* **What is needed**
What is needed is an exact copy of every record below.

Data extracted from a collection
* * *
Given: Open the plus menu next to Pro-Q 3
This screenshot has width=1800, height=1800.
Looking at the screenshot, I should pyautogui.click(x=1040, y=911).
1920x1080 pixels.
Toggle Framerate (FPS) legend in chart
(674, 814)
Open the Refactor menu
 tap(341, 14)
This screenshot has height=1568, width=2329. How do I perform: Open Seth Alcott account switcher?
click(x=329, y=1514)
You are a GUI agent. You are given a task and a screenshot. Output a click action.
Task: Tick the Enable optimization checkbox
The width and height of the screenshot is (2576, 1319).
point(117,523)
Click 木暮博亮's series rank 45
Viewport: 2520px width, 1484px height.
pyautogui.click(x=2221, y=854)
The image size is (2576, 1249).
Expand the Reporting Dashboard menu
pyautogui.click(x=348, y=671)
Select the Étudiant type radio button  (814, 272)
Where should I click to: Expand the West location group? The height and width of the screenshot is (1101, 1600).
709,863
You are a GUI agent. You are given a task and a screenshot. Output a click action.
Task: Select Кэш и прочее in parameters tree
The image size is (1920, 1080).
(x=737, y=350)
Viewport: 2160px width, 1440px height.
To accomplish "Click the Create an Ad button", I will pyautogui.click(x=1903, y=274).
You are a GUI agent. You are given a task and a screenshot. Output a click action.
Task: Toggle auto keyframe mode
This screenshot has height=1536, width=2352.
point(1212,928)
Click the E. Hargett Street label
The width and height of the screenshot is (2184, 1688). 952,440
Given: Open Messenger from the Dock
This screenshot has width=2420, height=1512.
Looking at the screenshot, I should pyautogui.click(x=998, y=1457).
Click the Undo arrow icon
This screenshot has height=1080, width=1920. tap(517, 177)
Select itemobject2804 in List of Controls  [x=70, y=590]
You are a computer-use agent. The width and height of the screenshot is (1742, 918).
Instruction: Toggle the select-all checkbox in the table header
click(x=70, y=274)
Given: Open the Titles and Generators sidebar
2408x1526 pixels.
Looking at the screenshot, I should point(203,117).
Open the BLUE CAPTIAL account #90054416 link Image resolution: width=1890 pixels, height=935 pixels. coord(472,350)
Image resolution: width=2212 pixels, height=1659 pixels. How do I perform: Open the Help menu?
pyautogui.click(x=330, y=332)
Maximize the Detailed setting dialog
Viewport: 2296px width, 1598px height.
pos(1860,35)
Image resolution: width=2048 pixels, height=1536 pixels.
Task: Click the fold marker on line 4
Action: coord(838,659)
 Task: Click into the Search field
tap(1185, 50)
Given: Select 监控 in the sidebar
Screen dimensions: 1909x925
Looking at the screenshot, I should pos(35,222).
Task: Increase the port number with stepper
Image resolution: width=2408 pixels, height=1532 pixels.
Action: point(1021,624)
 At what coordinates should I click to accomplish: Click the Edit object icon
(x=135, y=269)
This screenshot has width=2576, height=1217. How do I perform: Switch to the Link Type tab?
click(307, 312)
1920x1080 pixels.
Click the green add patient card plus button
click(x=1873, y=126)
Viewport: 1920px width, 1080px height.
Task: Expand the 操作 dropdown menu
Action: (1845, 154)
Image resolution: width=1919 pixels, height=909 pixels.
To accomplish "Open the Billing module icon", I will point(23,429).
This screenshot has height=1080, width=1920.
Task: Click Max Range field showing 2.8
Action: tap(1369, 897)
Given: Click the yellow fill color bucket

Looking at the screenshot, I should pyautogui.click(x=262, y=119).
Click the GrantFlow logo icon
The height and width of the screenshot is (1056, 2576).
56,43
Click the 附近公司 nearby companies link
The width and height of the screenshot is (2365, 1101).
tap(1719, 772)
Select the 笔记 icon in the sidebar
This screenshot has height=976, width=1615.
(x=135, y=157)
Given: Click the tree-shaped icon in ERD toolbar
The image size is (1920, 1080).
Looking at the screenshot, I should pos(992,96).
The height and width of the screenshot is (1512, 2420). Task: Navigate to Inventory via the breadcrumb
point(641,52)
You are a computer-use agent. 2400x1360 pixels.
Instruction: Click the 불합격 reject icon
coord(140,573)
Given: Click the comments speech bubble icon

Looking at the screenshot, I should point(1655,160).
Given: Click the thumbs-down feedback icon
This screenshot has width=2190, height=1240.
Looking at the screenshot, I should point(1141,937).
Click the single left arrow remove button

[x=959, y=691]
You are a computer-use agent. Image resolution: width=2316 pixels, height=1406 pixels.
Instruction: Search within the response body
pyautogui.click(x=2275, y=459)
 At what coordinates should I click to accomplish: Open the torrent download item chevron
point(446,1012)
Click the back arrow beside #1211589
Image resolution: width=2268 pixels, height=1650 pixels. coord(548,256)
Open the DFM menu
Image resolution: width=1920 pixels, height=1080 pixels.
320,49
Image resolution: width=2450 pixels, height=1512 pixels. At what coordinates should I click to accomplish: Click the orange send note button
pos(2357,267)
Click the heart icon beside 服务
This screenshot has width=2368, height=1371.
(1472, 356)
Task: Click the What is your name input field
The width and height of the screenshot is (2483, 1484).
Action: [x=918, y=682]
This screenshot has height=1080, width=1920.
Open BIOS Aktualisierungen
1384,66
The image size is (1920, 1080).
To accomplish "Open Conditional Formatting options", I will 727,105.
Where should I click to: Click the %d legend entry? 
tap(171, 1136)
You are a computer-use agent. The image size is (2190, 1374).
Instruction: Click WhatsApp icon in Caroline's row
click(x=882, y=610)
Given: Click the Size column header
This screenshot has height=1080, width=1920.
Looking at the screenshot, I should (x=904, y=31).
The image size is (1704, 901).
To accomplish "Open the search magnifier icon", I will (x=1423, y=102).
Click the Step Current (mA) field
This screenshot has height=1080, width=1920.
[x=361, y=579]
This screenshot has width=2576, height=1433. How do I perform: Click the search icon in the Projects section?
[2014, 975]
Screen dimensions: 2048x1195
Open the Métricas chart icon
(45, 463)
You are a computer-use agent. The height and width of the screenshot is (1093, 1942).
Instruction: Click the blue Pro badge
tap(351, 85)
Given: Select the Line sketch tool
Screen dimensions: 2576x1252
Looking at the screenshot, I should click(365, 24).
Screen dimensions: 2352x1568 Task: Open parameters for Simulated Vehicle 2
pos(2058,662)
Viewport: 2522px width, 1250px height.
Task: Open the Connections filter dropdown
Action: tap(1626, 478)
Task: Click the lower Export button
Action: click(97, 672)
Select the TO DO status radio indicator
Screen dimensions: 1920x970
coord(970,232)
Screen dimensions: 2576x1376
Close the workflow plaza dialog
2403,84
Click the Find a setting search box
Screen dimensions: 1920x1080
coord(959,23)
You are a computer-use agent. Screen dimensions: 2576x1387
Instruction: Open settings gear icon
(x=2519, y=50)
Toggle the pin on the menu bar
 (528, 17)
* * *
* **Exercise result**
Given: Open the plus menu next to Pro-Q 3
This screenshot has width=1800, height=1800.
Looking at the screenshot, I should pyautogui.click(x=1040, y=911).
1920x1080 pixels.
Toggle Framerate (FPS) legend in chart
(674, 814)
Open the Refactor menu
 tap(341, 14)
This screenshot has height=1568, width=2329. How do I perform: Open Seth Alcott account switcher?
click(x=329, y=1514)
You are a GUI agent. You are given a task and a screenshot. Output a click action.
Task: Tick the Enable optimization checkbox
The width and height of the screenshot is (2576, 1319).
point(117,523)
Click 木暮博亮's series rank 45
Viewport: 2520px width, 1484px height.
pyautogui.click(x=2221, y=854)
The image size is (2576, 1249).
Expand the Reporting Dashboard menu
pyautogui.click(x=348, y=671)
Select the Étudiant type radio button  (814, 272)
Where should I click to: Expand the West location group? The height and width of the screenshot is (1101, 1600).
709,863
You are a GUI agent. You are given a task and a screenshot. Output a click action.
Task: Select Кэш и прочее in parameters tree
The image size is (1920, 1080).
(x=737, y=350)
Viewport: 2160px width, 1440px height.
To accomplish "Click the Create an Ad button", I will pyautogui.click(x=1903, y=274).
You are a GUI agent. You are given a task and a screenshot. Output a click action.
Task: Toggle auto keyframe mode
This screenshot has height=1536, width=2352.
point(1212,928)
Click the E. Hargett Street label
The width and height of the screenshot is (2184, 1688). 952,440
Given: Open Messenger from the Dock
This screenshot has width=2420, height=1512.
Looking at the screenshot, I should pyautogui.click(x=998, y=1457).
Click the Undo arrow icon
This screenshot has height=1080, width=1920. tap(517, 177)
Select itemobject2804 in List of Controls  [x=70, y=590]
You are a computer-use agent. The width and height of the screenshot is (1742, 918).
Instruction: Toggle the select-all checkbox in the table header
click(x=70, y=274)
Given: Open the Titles and Generators sidebar
2408x1526 pixels.
Looking at the screenshot, I should point(203,117).
Open the BLUE CAPTIAL account #90054416 link Image resolution: width=1890 pixels, height=935 pixels. coord(472,350)
Image resolution: width=2212 pixels, height=1659 pixels. How do I perform: Open the Help menu?
pyautogui.click(x=330, y=332)
Maximize the Detailed setting dialog
Viewport: 2296px width, 1598px height.
pos(1860,35)
Image resolution: width=2048 pixels, height=1536 pixels.
Task: Click the fold marker on line 4
Action: coord(838,659)
 Task: Click into the Search field
tap(1185, 50)
Given: Select 监控 in the sidebar
Screen dimensions: 1909x925
Looking at the screenshot, I should pos(35,222).
Task: Increase the port number with stepper
Image resolution: width=2408 pixels, height=1532 pixels.
Action: point(1021,624)
 At what coordinates should I click to accomplish: Click the Edit object icon
(x=135, y=269)
This screenshot has width=2576, height=1217. How do I perform: Switch to the Link Type tab?
click(307, 312)
1920x1080 pixels.
Click the green add patient card plus button
click(x=1873, y=126)
Viewport: 1920px width, 1080px height.
Task: Expand the 操作 dropdown menu
Action: (1845, 154)
Image resolution: width=1919 pixels, height=909 pixels.
To accomplish "Open the Billing module icon", I will point(23,429).
This screenshot has height=1080, width=1920.
Task: Click Max Range field showing 2.8
Action: tap(1369, 897)
Given: Click the yellow fill color bucket

Looking at the screenshot, I should pyautogui.click(x=262, y=119).
Click the GrantFlow logo icon
The height and width of the screenshot is (1056, 2576).
56,43
Click the 附近公司 nearby companies link
The width and height of the screenshot is (2365, 1101).
tap(1719, 772)
Select the 笔记 icon in the sidebar
This screenshot has height=976, width=1615.
(x=135, y=157)
Given: Click the tree-shaped icon in ERD toolbar
The image size is (1920, 1080).
Looking at the screenshot, I should pos(992,96).
The height and width of the screenshot is (1512, 2420). Task: Navigate to Inventory via the breadcrumb
point(641,52)
You are a computer-use agent. 2400x1360 pixels.
Instruction: Click the 불합격 reject icon
coord(140,573)
Given: Click the comments speech bubble icon

Looking at the screenshot, I should point(1655,160).
Given: Click the thumbs-down feedback icon
This screenshot has width=2190, height=1240.
Looking at the screenshot, I should point(1141,937).
Click the single left arrow remove button

[x=959, y=691]
You are a computer-use agent. Image resolution: width=2316 pixels, height=1406 pixels.
Instruction: Search within the response body
pyautogui.click(x=2275, y=459)
 At what coordinates should I click to accomplish: Open the torrent download item chevron
point(446,1012)
Click the back arrow beside #1211589
Image resolution: width=2268 pixels, height=1650 pixels. coord(548,256)
Open the DFM menu
Image resolution: width=1920 pixels, height=1080 pixels.
320,49
Image resolution: width=2450 pixels, height=1512 pixels. At what coordinates should I click to accomplish: Click the orange send note button
pos(2357,267)
Click the heart icon beside 服务
This screenshot has width=2368, height=1371.
(1472, 356)
Task: Click the What is your name input field
The width and height of the screenshot is (2483, 1484).
Action: [x=918, y=682]
This screenshot has height=1080, width=1920.
Open BIOS Aktualisierungen
1384,66
The image size is (1920, 1080).
To accomplish "Open Conditional Formatting options", I will 727,105.
Where should I click to: Click the %d legend entry? 
tap(171, 1136)
You are a computer-use agent. The image size is (2190, 1374).
Instruction: Click WhatsApp icon in Caroline's row
click(x=882, y=610)
Given: Click the Size column header
This screenshot has height=1080, width=1920.
Looking at the screenshot, I should (x=904, y=31).
The image size is (1704, 901).
To accomplish "Open the search magnifier icon", I will (x=1423, y=102).
Click the Step Current (mA) field
This screenshot has height=1080, width=1920.
[x=361, y=579]
This screenshot has width=2576, height=1433. How do I perform: Click the search icon in the Projects section?
[2014, 975]
Screen dimensions: 2048x1195
Open the Métricas chart icon
(45, 463)
You are a computer-use agent. The height and width of the screenshot is (1093, 1942).
Instruction: Click the blue Pro badge
tap(351, 85)
Given: Select the Line sketch tool
Screen dimensions: 2576x1252
Looking at the screenshot, I should click(365, 24).
Screen dimensions: 2352x1568 Task: Open parameters for Simulated Vehicle 2
pos(2058,662)
Viewport: 2522px width, 1250px height.
Task: Open the Connections filter dropdown
Action: tap(1626, 478)
Task: Click the lower Export button
Action: click(97, 672)
Select the TO DO status radio indicator
Screen dimensions: 1920x970
coord(970,232)
Screen dimensions: 2576x1376
Close the workflow plaza dialog
2403,84
Click the Find a setting search box
Screen dimensions: 1920x1080
coord(959,23)
You are a computer-use agent. Screen dimensions: 2576x1387
Instruction: Open settings gear icon
(x=2519, y=50)
Toggle the pin on the menu bar
 (528, 17)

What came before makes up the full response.